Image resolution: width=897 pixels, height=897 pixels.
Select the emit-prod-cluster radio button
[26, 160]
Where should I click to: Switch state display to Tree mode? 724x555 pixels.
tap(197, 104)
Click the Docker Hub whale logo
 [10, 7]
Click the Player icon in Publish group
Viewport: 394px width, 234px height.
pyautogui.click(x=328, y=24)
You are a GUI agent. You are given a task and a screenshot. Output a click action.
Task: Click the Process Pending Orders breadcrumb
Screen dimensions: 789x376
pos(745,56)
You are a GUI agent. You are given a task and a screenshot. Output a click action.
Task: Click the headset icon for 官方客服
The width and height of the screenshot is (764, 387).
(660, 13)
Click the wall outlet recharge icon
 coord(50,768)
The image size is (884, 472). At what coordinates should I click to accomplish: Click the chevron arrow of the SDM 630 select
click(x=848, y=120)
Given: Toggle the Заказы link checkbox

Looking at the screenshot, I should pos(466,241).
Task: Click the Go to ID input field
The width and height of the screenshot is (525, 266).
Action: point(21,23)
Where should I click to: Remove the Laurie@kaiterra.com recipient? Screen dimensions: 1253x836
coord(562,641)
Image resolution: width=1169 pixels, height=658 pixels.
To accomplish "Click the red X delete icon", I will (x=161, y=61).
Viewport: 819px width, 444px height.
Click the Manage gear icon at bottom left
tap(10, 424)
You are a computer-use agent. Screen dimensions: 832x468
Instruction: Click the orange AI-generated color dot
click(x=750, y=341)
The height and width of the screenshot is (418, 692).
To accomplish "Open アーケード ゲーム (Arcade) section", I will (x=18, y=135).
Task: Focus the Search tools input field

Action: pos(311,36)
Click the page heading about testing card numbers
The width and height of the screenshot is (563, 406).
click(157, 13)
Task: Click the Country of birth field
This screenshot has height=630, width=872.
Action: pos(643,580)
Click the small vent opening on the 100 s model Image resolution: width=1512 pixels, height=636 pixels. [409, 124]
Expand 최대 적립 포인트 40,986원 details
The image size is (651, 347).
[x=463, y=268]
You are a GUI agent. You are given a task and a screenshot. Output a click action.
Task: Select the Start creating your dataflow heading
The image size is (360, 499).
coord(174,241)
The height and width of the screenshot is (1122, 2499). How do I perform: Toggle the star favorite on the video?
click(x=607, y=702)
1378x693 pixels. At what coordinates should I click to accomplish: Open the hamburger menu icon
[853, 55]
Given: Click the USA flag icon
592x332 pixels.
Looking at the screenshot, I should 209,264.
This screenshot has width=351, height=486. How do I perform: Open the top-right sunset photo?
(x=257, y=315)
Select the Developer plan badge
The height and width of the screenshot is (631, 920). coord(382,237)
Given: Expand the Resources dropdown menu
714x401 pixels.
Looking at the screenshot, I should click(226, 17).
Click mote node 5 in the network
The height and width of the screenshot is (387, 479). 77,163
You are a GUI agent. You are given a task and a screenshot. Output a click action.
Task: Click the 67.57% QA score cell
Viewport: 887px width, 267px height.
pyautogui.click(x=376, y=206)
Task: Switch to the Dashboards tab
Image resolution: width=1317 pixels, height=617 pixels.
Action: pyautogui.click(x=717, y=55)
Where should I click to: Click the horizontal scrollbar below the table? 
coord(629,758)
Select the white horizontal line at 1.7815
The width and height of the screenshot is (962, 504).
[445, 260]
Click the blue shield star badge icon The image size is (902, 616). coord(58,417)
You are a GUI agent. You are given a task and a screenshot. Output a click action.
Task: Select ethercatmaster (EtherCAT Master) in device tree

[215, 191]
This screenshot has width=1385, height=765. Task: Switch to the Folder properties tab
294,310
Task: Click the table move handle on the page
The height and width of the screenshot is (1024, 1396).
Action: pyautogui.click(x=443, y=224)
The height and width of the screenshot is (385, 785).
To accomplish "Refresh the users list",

▶ **YOUR TASK**: Pull out each line of the items above that contains the string "menu", matching case exactly.

▶ **WORKED SOLUTION**:
1378x693 pixels. At what coordinates should I click to accomplish: Open the hamburger menu icon
Given: Expand the Resources dropdown menu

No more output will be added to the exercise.